→ **About this task**: Exactly retype the lines of the material from its first line to the line with "The height and width of the screenshot is (599, 1356).", including both.

→ **Data for processing**:
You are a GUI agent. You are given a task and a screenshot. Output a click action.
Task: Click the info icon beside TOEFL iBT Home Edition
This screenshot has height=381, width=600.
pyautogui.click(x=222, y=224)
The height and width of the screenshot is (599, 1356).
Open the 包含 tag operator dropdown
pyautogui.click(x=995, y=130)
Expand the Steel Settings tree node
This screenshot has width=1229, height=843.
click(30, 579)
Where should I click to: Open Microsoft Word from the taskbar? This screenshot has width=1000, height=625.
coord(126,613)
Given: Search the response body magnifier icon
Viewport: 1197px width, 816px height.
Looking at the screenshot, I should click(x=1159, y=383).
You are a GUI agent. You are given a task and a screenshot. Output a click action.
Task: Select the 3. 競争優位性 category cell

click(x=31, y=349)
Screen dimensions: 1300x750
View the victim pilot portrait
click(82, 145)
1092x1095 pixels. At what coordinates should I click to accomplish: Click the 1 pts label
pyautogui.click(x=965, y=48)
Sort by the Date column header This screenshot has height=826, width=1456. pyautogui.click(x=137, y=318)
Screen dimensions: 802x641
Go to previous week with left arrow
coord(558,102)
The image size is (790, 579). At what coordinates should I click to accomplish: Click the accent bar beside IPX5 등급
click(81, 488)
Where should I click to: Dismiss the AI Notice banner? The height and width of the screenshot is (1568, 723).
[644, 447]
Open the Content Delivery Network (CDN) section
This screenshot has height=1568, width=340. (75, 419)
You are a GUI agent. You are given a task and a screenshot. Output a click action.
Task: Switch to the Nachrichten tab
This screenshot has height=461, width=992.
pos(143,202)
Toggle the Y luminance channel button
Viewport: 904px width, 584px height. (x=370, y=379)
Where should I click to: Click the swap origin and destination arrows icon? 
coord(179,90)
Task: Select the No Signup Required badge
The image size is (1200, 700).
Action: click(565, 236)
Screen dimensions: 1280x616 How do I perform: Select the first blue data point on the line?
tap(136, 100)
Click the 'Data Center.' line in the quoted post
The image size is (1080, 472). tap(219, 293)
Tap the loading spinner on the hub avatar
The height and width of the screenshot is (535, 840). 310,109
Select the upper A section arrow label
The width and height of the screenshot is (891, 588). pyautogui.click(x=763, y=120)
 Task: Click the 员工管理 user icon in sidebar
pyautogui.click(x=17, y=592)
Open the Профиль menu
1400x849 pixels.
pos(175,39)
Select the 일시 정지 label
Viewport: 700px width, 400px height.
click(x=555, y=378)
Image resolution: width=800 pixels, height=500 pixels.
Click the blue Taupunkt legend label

→ **Answer box**:
You are a GUI agent. You are given a task and a screenshot. Output a click action.
Task: Click the info icon beside TOEFL iBT Home Edition
This screenshot has height=381, width=600.
pyautogui.click(x=222, y=224)
The height and width of the screenshot is (599, 1356).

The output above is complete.